I think it is very suitable comments belong to, because Marshall is a question to the public, so for me to do review comment is only natural. But sometimes you can see on Twitter, Marc Andreessen, Hunter Walk and Semil Shah is discussing a topic. If you are one of them don’t know, just to squeeze into together chat is very strange, or try to reply to read or copy them also is a kind of insincere behavior. There are a lot of people will do that, but it seems to me that this is not as good.

this is I think Twitter someday a problem need to be modified. How can make the dialogue more closed to talk but to allow others to see meaningful results? By a public conversations on Twitter to see is a amazing thing, but because the Twitter tool inadequate and try to crack down on this phenomenon.

intentionally or unintentionally to a

build relationships on the Internet is a war for a long time. Don’t think about attention on your comments for the first time. Review one or two sentences, you can walk to a tweet, then see what do you want to say. But should pay attention to is never kept a reply. In a blog post you may be able to review more often, but on Twitter it unless you and the users have been very well it is best not to have been comments.
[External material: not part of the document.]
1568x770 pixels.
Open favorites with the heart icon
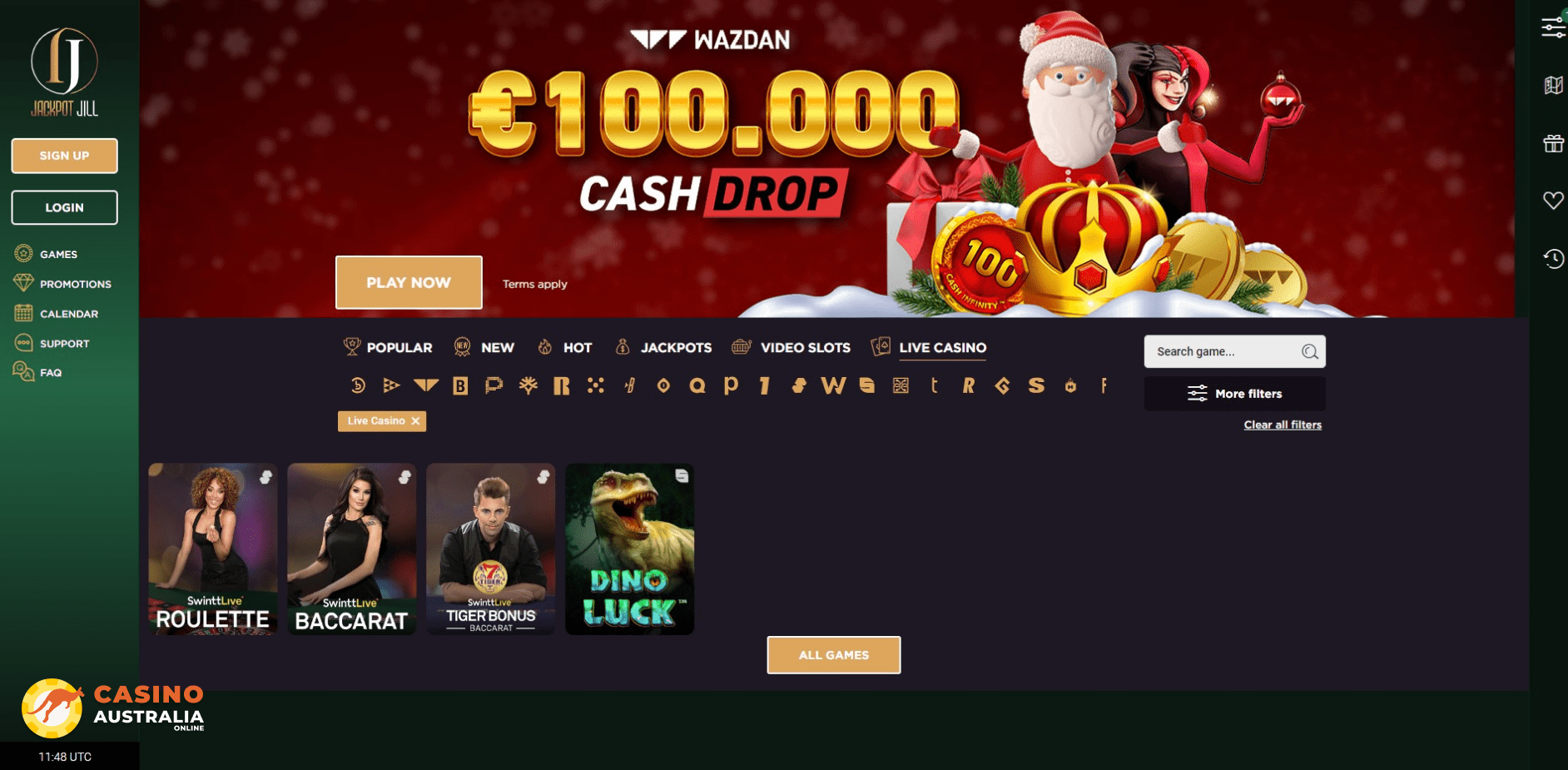[x=1553, y=201]
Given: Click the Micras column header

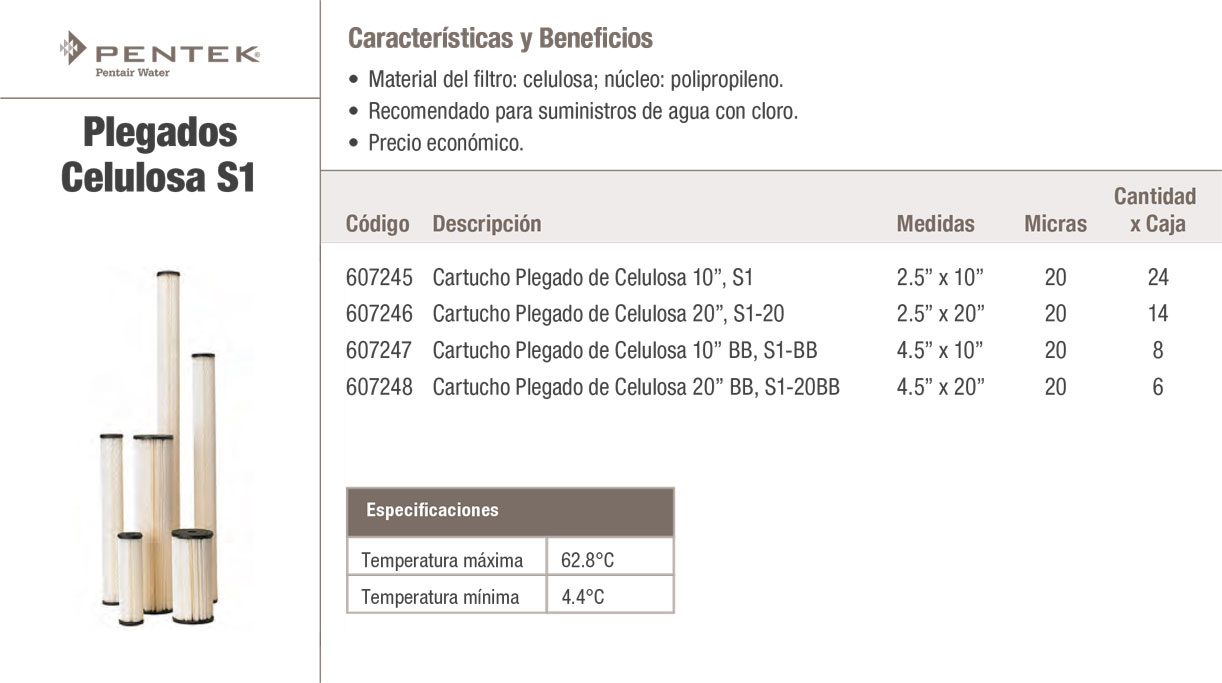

chat well nor how much friendship

when I was in the meeting can hear someone say: “I had a lot of comments on your blog.” I can sometimes recognize their user name, so I also like this way of dating. On Twitter, I also have communication for a long time in the Internet, I can recognize the name. But now people often came up and I say: “hi, I am so-and-so, you sent me about comments on Twitter.” That’s weird, I respond to too many people on Twitter tweets. This is a very meaningful things, I usually opens at people’s home page and then look at their profiles to obtain basic information, so I recommend to regularly update their own profile. But unless I often go to your home page to view over the years, otherwise I really hard to remember every I response of Twitter users.

relations to find ways to advance step

The

the only exist in the online friendship is very important one step further. Such an opportunity may exist in a meeting or two common friend to arrange an appointment. A face-to-face communication is very important, because the future online communication is built on the basis of both of them know more about each other. You don’t need to be in a meeting have to stick a person talk about 45 minutes, but talking face to face can make the relationship go further, this is a subtle twist but a long time to build a long friendship and trust.

celebrities should also do more interactive

there are a lot of a lot of very famous actors, musicians, venture capitalists, blogger, or politicians, on Twitter, become one and all. This is the charm of Twitter. But I often see some people in my circle only Twitter to promote their work, seldom communicate with everybody, or reply to someone they know only the comments. I don’t think to do so is wrong, but if you want to use online resources as you can’t do this. I don’t talk big, each social media analysis platform that I have ever seen or video platform summed up data will conclude that often but don’t like to respond to the users of others in a news release will be a disadvantage. By contrast those actively respond to the comments after the user in a news release is usually received a warm response, concern his men also will more and more. So do interact much more positive response, like famous musicians Gary V, middle-aged still vitality.